** Extracted records follows **

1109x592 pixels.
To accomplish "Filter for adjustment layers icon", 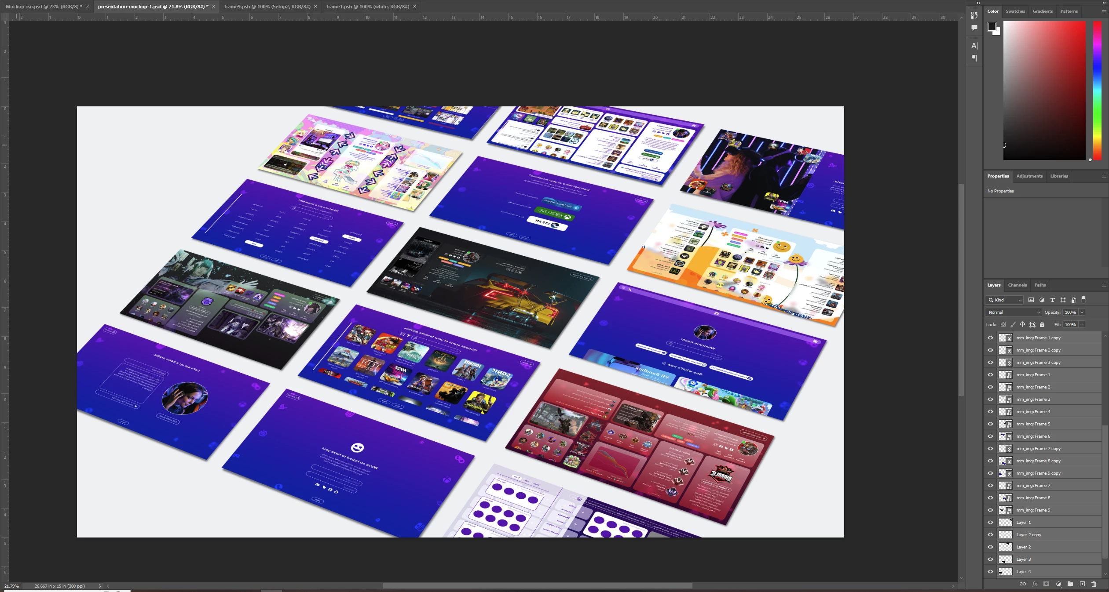I will tap(1042, 300).
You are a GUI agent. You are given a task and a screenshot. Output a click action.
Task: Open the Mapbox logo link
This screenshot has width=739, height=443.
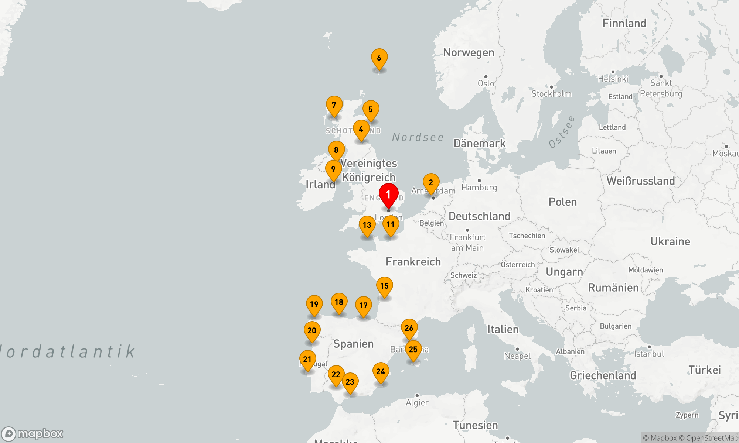pyautogui.click(x=33, y=433)
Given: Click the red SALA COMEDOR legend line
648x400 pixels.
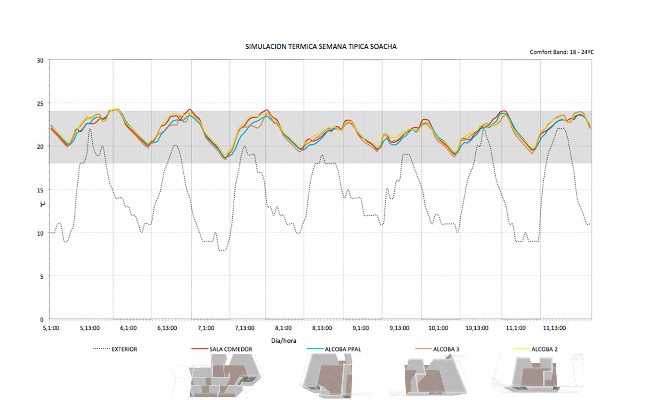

** End of Extracted records **

> _Your objective_:
From the line containing "Given: Click the red SALA COMEDOR legend line" to the last line of the entries, output every line exactly as written, but leave out the pictures.

> _Solution below_:
Given: Click the red SALA COMEDOR legend line
648x400 pixels.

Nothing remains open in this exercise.